**I totally wrote this around Easter (hence the Easter egg photo), and I’m just now finalizing and posting.**
Naming a child seems like such a challenge. It was no different for us. We had years to pick a name, but when we got the call that we would be parents to a little girl, we didn’t have a girl name chosen. In adoption, birth parents sometimes want to choose the child’s name or want to collaborate with the adoptive parents. We were given the opportunity to name this little girl who was going to call us mama and daddy. Of course, Chris disliked almost all the girl names I have ever suggested. At best I’d get a “maybe” out of him.
Last year, a friend let us borrow her collection of the tv show Friends. It may have taken us 7 or 8 months to finish, but we loved it. I had seen most of the later seasons, but it was fun to see the earlier years. When we watch any tv show or movie, I’d have an ear out for names. I’d even watch the credits and say the names I liked out loud. Again, I was mostly met with “maybe.” Until Ross and Rachel named their baby…Emma. Chris liked it. I can’t remember exactly what Chris said, but I don’t think “maybe” was part of it.

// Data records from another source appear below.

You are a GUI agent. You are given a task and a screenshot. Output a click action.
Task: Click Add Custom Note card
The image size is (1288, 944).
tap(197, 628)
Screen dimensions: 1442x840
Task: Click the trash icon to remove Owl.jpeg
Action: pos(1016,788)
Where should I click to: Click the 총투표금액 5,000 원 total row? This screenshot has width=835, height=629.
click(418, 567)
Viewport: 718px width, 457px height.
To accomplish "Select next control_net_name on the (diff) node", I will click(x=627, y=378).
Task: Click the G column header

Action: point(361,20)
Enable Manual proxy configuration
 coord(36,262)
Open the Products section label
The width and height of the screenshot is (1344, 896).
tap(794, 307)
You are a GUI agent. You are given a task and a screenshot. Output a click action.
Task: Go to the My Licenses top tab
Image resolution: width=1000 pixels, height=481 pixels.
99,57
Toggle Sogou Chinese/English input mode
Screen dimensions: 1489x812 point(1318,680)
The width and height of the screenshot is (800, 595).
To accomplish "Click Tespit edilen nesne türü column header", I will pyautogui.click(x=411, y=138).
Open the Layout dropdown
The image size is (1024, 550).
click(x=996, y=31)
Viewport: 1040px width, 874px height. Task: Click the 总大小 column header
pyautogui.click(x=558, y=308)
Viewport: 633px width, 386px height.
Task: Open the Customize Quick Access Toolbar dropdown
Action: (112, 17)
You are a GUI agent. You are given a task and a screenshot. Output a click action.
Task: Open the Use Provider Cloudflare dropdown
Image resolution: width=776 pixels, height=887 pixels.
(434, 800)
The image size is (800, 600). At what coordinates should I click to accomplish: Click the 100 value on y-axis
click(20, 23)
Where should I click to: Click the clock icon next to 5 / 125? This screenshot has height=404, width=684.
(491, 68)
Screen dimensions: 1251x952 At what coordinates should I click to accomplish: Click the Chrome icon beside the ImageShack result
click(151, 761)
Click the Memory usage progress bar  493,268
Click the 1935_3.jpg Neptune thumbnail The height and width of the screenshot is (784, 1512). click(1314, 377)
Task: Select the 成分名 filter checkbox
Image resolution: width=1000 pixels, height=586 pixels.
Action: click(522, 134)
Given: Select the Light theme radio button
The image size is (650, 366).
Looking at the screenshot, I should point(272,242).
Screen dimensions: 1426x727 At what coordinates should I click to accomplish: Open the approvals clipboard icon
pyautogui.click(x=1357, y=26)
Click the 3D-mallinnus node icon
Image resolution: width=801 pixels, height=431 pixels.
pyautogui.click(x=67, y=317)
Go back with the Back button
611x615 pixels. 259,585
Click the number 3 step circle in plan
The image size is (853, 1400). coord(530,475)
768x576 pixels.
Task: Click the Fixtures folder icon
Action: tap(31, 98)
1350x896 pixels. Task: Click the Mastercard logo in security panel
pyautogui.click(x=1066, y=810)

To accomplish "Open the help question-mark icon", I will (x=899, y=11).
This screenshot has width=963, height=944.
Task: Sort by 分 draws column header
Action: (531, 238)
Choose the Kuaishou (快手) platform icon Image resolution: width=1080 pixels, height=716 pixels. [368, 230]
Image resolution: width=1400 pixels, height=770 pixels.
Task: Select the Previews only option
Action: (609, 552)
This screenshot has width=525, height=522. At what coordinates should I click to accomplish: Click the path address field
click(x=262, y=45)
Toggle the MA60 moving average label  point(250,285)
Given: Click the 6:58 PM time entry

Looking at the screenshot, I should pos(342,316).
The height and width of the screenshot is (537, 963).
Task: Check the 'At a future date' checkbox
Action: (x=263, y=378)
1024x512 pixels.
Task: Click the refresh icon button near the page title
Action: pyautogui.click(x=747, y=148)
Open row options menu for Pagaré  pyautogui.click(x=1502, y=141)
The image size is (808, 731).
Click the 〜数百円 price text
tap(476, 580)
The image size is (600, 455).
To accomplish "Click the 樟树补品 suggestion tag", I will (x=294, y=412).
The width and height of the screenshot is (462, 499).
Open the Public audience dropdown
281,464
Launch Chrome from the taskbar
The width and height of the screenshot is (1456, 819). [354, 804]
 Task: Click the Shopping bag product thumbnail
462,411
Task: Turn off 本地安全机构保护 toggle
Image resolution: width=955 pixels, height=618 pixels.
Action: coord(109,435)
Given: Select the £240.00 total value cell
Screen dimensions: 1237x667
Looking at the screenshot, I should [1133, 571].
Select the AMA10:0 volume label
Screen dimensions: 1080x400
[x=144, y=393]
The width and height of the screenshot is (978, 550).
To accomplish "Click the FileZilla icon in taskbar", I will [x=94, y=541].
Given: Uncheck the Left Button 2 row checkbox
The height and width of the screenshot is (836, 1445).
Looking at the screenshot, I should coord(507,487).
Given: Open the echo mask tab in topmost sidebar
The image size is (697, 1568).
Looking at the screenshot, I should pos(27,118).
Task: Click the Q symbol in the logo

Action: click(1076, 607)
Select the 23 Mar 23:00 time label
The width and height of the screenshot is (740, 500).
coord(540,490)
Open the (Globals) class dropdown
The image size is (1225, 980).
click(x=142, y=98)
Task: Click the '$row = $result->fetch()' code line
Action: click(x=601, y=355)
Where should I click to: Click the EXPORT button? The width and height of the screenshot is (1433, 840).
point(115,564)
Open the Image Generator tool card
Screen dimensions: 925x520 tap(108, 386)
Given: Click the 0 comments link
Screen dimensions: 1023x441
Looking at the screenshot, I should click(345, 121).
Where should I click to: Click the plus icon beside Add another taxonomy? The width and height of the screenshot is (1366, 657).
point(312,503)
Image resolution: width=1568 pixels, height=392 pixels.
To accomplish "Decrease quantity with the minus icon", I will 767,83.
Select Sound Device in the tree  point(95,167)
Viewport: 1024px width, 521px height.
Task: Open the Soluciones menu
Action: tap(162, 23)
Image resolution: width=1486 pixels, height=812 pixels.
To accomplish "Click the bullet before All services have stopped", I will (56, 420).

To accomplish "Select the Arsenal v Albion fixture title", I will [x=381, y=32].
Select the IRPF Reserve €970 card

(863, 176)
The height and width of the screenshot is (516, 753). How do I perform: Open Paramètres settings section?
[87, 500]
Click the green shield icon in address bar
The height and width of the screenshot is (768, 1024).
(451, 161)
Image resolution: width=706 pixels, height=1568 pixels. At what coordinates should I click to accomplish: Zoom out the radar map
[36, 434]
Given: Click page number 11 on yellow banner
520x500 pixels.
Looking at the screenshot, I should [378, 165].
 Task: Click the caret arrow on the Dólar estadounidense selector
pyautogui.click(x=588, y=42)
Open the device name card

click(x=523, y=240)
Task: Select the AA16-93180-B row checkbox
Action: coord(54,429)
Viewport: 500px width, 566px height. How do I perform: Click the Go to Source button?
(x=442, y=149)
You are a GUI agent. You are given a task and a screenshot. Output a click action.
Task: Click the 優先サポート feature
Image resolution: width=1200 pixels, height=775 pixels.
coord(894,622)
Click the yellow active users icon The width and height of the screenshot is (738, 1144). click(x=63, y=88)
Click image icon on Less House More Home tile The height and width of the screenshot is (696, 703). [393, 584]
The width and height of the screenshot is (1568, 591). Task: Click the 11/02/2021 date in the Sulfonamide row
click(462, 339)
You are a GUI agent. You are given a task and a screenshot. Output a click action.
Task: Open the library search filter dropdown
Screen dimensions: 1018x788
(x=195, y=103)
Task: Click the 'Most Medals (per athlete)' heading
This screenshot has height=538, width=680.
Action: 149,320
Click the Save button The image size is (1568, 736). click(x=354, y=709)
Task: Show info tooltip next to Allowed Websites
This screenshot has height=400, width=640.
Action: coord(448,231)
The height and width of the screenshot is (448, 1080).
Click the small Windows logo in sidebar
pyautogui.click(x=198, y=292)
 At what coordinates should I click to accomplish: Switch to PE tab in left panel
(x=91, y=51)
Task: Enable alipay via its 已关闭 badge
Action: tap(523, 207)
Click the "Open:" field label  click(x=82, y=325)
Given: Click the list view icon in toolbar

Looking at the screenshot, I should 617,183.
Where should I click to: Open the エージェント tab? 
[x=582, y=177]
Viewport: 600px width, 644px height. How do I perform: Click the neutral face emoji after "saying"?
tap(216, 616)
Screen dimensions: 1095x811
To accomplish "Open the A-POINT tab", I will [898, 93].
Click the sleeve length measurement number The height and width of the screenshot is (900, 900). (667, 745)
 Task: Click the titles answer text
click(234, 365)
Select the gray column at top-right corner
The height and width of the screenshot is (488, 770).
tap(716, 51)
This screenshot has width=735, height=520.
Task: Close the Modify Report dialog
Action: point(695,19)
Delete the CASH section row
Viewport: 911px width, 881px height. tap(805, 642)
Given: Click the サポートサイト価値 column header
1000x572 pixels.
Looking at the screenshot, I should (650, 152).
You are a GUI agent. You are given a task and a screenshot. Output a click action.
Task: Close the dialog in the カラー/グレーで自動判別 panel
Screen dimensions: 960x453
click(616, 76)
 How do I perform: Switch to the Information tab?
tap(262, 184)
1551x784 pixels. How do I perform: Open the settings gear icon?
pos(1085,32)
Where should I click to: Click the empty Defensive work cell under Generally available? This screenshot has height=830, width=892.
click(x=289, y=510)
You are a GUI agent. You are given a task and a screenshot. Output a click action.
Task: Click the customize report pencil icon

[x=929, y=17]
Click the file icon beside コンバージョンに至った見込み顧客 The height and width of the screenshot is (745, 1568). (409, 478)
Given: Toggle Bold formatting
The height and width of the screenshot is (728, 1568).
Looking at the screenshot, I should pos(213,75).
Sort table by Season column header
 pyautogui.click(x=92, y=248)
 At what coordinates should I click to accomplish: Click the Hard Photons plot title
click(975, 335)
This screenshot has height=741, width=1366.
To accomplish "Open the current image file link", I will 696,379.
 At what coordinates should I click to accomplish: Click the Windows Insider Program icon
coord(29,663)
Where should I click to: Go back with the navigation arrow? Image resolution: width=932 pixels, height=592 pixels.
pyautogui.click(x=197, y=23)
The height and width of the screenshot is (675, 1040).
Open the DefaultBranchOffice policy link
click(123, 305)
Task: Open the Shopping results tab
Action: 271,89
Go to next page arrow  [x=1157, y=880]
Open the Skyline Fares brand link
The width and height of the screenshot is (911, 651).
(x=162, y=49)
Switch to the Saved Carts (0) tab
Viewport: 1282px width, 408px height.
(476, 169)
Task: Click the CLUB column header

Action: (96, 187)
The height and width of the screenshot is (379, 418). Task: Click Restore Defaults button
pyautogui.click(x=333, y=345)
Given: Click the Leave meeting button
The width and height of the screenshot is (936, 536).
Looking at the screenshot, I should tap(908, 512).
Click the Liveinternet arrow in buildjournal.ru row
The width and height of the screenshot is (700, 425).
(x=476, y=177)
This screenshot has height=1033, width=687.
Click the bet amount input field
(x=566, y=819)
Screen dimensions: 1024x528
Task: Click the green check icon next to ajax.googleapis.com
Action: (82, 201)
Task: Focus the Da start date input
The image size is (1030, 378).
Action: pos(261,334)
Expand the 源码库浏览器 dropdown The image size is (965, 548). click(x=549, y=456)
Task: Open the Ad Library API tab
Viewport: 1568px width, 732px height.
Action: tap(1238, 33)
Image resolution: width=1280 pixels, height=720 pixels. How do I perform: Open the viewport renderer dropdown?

We mentally filed it away and didn’t set the name in stone. When we got the call that we had been chosen, I mentally decided we wouldn’t talk about a name until we were on the plane. We’d have plenty of time then. That’s exactly what we did. We threw some names out there. I finally remembered a list I had started on my phone. None of them were hitting us as the “one.” And then I remembered “Emma.” I said it. And Chris didn’t say “maybe.” He said he liked it, and we just stopped suggesting names. I asked him, “What if she doesn’t look like an Emma.” He said, “We’ll have to wait and see.” We didn’t know what she looked like at all until we met her. If she had a head full of hair. If she had dimples. Or the color of her eyes. I guess that’s similar to most parents, but now with ultrasounds, you have some idea, right?
When we arrived at the hospital, one of the first things the nurses asked was if we had a name picked out. We said we were trying it on until we committed to it. Emma’s primary nurse had nicknamed her Jojo after an aunt she was fond of. I think the other nurses had teased her and thought we might be upset, but I thought it was so sweet that she thought so much of Emma to give her a nickname until we could get there. Of course, we finally did decide to name our little girl Emma.
At some point, I looked up the meaning of the name Emma. According to the website Behind the Name, it means “whole.” That’s so fitting. She made us and our family whole. We were always meant to be parents. It’s all I’ve ever wanted to be, and she made that a reality. She made us whole.
As I type this post on my phone with Emma sleeping on my chest, I think about all the things that led us here, and I’m so grateful. Grateful for our social workers. For our friends. For our family. And even complete strangers who helped us reach this point.